日産 ティアナ 新型車解説(3/3)
- 筆者:
- カメラマン:小宮岩男
心を満たす大人の静寂な走り
そしてティアナの走りは、そのコンセプトにマッチさせた“落ち着いた静寂な走り”としている。駆動方式はFFと4WDを設定。2.5Lクラスには“VQ25DEエンジン”(最高出力136kW[185ps]/6,000、最大トルク232N・m[23.7kgm]/4,400)、3.5Lクラスには“VQ35DEエンジン”(最高出力185kW[252ps]/6,000、最大トルク335N・m[34.2 kgm]/4,400)を搭載する。
また先代からのQR25DEエンジンは、出力を4%向上させ、さらに中低速のトルクアップを計った。その結果、最高出力123kW[167ps]/5,600、最大トルク240N・m[24.5kgm]/4,000のスペックへと生まれ変わり、今回の4WD車に搭載される。
そしてトランスミッションは、新型エクストロニックCVT+アダプティブシフトコントロールを採用。
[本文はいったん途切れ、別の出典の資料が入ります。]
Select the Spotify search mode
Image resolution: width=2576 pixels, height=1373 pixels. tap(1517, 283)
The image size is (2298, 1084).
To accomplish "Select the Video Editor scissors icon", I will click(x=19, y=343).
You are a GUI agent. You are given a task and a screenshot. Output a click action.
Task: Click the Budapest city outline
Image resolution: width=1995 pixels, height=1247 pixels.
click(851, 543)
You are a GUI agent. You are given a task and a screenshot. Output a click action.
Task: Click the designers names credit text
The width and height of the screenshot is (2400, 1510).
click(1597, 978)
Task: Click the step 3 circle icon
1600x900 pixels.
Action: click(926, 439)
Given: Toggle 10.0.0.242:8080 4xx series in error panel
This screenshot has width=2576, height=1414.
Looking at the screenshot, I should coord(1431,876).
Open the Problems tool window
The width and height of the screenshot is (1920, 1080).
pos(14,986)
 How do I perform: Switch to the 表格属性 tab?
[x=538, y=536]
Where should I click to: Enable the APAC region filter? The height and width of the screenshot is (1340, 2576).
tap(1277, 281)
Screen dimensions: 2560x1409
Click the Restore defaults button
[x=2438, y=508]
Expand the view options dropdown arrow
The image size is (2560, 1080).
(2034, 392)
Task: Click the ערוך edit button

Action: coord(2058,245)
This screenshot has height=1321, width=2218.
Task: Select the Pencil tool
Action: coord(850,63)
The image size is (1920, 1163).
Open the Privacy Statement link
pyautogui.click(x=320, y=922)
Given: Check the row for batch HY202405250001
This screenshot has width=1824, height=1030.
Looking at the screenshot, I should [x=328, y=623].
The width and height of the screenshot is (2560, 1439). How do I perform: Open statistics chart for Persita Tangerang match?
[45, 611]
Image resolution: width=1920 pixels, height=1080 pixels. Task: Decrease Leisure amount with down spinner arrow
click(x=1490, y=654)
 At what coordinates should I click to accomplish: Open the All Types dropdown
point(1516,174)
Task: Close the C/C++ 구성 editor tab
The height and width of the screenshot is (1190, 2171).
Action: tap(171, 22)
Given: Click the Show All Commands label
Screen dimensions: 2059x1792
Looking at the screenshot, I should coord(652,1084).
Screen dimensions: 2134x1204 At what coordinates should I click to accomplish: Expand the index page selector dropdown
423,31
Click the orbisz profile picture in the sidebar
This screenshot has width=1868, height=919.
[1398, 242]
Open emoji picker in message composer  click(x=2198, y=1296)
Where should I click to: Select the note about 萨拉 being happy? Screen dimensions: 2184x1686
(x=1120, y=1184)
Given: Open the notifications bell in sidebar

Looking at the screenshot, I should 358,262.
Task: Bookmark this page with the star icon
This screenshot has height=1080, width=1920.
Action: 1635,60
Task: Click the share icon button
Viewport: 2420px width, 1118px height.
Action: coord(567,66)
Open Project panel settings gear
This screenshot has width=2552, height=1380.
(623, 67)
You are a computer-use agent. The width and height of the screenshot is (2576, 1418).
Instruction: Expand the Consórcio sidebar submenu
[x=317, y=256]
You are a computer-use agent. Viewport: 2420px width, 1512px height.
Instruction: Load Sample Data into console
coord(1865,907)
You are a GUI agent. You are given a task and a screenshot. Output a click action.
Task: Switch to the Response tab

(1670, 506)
これは従来のCVTに比べ動力性能や燃費性能を大幅に向上させる働きを持ち、これによりドライバーの運転スタイルや走行環境に応じて変速タイミングを変化させるというものだ。
新型ティアナの燃費性能は、先代ティアナのVQ23DEエンジン+4ATに比べ、200ccの排気量アップを行っているVQ25DEエンジン+CVTがさらに7%の向上を見せ、リッター12.0kmとしている。さらに路面の横滑りを軽減させる“VDC”や、4WDシステムでは、高速道路の運転時に2WDに近い前後トルク配分で、燃費向上に貢献する“オートトルクコントロール”を採用している。
価格は先代に比べ、若干の上乗せが実施されているが、正直この出来栄えに何の問題もないだろう。逆にお得と感じてしまう部分もある。日本人が求める本当のラグジュアリーとは、実はこのティアナにあるのかもしれない。
「“おもてなし”は快適に通ずる。」新型ティアナ、より一層の魅力を引っさげたセダンの誕生である。